(Source records)
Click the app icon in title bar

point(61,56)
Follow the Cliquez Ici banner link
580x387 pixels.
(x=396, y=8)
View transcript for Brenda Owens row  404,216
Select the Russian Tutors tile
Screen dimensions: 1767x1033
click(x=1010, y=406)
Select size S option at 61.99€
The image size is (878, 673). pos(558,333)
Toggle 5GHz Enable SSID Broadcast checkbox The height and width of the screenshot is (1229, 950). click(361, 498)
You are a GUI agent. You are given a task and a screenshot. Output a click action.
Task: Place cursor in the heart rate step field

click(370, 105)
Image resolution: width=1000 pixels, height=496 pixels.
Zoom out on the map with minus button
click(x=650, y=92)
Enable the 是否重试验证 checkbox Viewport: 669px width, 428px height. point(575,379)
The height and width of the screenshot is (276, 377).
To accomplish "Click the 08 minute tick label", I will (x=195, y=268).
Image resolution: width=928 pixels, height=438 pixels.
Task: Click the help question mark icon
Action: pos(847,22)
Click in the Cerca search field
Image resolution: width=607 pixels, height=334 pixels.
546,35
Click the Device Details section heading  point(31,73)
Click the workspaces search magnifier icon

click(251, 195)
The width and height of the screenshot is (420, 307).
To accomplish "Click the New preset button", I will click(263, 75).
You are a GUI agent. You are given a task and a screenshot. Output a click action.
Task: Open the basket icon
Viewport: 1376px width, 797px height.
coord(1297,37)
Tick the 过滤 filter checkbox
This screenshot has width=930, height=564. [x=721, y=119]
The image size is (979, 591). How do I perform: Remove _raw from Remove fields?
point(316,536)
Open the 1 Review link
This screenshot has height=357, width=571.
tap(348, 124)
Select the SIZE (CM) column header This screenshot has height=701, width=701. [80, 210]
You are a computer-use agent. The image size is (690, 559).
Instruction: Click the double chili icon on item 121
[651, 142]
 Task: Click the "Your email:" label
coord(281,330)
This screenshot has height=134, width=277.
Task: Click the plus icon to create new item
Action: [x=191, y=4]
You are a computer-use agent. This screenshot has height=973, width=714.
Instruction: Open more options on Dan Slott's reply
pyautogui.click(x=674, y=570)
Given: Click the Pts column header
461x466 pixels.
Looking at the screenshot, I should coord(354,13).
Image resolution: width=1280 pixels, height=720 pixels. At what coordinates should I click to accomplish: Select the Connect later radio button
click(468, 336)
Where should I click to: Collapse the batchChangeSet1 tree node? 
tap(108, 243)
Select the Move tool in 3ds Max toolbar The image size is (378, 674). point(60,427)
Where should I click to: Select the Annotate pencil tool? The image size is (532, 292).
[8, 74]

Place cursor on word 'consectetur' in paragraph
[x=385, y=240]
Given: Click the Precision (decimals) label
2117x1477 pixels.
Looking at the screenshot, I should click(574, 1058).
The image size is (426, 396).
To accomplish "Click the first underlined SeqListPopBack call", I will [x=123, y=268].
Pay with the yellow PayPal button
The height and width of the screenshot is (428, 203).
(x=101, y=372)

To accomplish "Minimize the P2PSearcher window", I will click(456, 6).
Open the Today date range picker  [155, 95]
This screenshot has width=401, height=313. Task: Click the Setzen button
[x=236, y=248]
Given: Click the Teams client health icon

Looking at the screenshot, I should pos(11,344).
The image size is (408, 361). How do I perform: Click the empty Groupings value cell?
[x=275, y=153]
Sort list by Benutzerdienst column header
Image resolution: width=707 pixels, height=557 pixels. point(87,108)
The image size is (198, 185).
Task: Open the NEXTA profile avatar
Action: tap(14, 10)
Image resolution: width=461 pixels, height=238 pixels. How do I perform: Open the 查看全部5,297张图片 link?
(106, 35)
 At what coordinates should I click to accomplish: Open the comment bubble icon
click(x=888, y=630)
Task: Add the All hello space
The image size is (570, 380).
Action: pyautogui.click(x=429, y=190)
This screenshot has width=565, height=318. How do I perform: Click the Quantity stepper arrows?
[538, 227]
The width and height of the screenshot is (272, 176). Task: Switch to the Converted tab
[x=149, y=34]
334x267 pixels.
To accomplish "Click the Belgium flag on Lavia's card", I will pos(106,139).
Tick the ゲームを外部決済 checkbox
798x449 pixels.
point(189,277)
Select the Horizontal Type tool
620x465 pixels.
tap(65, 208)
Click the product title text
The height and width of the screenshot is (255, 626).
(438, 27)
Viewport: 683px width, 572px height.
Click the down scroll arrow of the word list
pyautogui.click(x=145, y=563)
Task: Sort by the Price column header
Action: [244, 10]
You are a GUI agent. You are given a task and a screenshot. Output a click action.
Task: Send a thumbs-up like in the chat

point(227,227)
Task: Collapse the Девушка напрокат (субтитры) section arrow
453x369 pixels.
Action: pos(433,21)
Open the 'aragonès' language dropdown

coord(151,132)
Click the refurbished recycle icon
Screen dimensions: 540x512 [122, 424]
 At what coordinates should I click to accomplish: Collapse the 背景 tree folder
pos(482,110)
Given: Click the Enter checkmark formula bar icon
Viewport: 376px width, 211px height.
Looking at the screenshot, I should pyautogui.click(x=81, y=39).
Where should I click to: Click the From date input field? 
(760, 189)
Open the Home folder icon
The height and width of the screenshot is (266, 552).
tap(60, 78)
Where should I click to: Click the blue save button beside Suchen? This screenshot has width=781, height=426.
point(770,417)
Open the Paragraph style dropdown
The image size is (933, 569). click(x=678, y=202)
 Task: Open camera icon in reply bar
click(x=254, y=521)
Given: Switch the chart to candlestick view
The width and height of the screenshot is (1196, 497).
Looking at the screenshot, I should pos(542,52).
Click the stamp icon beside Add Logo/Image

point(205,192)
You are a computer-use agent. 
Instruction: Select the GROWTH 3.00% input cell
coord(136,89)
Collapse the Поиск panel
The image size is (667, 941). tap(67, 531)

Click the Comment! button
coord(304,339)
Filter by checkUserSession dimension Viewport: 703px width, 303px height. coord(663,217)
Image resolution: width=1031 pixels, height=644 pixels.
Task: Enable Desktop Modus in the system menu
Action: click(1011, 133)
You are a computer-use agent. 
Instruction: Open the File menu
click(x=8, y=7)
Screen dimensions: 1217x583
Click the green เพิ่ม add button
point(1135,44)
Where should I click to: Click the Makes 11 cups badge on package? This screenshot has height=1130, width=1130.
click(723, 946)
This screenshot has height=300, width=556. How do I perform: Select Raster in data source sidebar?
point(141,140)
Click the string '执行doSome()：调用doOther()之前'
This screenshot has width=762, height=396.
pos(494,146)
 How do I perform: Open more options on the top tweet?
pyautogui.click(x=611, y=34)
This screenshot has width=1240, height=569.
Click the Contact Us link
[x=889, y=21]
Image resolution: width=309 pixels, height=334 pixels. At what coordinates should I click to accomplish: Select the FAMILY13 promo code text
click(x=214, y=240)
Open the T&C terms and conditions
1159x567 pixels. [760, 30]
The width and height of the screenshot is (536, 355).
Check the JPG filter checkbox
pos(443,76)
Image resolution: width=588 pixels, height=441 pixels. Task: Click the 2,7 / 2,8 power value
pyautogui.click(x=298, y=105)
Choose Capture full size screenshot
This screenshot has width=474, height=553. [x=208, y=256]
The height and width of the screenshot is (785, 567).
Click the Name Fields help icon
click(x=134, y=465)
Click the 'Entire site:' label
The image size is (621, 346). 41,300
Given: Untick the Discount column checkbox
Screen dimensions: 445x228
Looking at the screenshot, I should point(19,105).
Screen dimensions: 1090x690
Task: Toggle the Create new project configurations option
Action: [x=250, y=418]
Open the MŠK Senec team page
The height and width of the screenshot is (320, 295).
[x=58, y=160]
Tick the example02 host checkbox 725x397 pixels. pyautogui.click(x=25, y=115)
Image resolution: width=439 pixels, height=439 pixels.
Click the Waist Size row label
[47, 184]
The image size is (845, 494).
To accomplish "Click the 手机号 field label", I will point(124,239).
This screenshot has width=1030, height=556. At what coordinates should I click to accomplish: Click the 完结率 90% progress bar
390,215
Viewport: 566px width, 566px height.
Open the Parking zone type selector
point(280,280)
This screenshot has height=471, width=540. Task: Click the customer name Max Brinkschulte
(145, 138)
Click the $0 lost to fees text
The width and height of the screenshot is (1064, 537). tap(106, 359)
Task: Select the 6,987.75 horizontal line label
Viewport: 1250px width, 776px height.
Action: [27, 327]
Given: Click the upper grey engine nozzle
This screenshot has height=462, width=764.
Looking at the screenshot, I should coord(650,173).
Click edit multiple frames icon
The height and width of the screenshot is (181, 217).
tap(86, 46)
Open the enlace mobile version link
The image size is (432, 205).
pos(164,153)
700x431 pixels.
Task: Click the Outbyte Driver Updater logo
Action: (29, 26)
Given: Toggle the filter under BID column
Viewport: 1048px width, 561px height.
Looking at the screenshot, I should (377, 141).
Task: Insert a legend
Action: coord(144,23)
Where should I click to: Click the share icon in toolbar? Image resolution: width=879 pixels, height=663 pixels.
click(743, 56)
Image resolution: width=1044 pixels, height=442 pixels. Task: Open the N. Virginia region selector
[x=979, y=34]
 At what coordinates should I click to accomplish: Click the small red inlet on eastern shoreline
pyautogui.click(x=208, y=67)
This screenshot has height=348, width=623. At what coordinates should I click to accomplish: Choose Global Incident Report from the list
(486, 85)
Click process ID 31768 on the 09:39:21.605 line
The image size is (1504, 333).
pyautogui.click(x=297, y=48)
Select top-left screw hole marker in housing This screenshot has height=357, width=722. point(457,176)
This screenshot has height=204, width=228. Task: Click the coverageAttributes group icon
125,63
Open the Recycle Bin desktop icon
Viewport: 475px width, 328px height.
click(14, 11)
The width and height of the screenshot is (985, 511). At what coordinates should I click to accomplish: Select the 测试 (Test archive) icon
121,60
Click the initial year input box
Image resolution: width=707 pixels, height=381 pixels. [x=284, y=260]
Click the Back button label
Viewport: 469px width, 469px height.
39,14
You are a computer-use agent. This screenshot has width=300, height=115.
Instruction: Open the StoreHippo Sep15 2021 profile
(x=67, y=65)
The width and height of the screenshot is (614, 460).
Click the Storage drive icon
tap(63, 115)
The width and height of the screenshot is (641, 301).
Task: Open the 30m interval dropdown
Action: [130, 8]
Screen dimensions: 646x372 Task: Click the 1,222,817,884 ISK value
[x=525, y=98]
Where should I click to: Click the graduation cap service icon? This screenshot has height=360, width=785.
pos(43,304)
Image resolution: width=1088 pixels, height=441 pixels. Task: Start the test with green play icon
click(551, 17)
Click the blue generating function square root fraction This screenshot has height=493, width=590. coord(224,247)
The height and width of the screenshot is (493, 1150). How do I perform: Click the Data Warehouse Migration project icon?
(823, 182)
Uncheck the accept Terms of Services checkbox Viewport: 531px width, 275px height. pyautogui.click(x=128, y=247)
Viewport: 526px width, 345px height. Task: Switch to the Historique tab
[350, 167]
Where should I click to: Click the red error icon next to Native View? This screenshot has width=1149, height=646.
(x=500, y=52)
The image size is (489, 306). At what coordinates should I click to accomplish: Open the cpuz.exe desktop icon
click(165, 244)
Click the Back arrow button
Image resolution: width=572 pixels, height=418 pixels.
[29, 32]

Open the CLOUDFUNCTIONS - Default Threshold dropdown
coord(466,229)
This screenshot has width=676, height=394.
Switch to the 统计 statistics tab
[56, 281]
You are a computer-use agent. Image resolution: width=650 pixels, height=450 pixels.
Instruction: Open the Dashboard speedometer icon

§ **PROBLEM DESCRIPTION**
Among the records, find each line where the word "computer" occurs, and copy it.

§ **WRITTEN RESPONSE**
You are a computer-use agent. The image size is (690, 559).
You are a computer-use agent. This screenshot has height=973, width=714.
You are a computer-use agent. 
You are a computer-use agent. 
You are a computer-use agent. This screenshot has width=300, height=115.
You are a computer-use agent. Image resolution: width=650 pixels, height=450 pixels.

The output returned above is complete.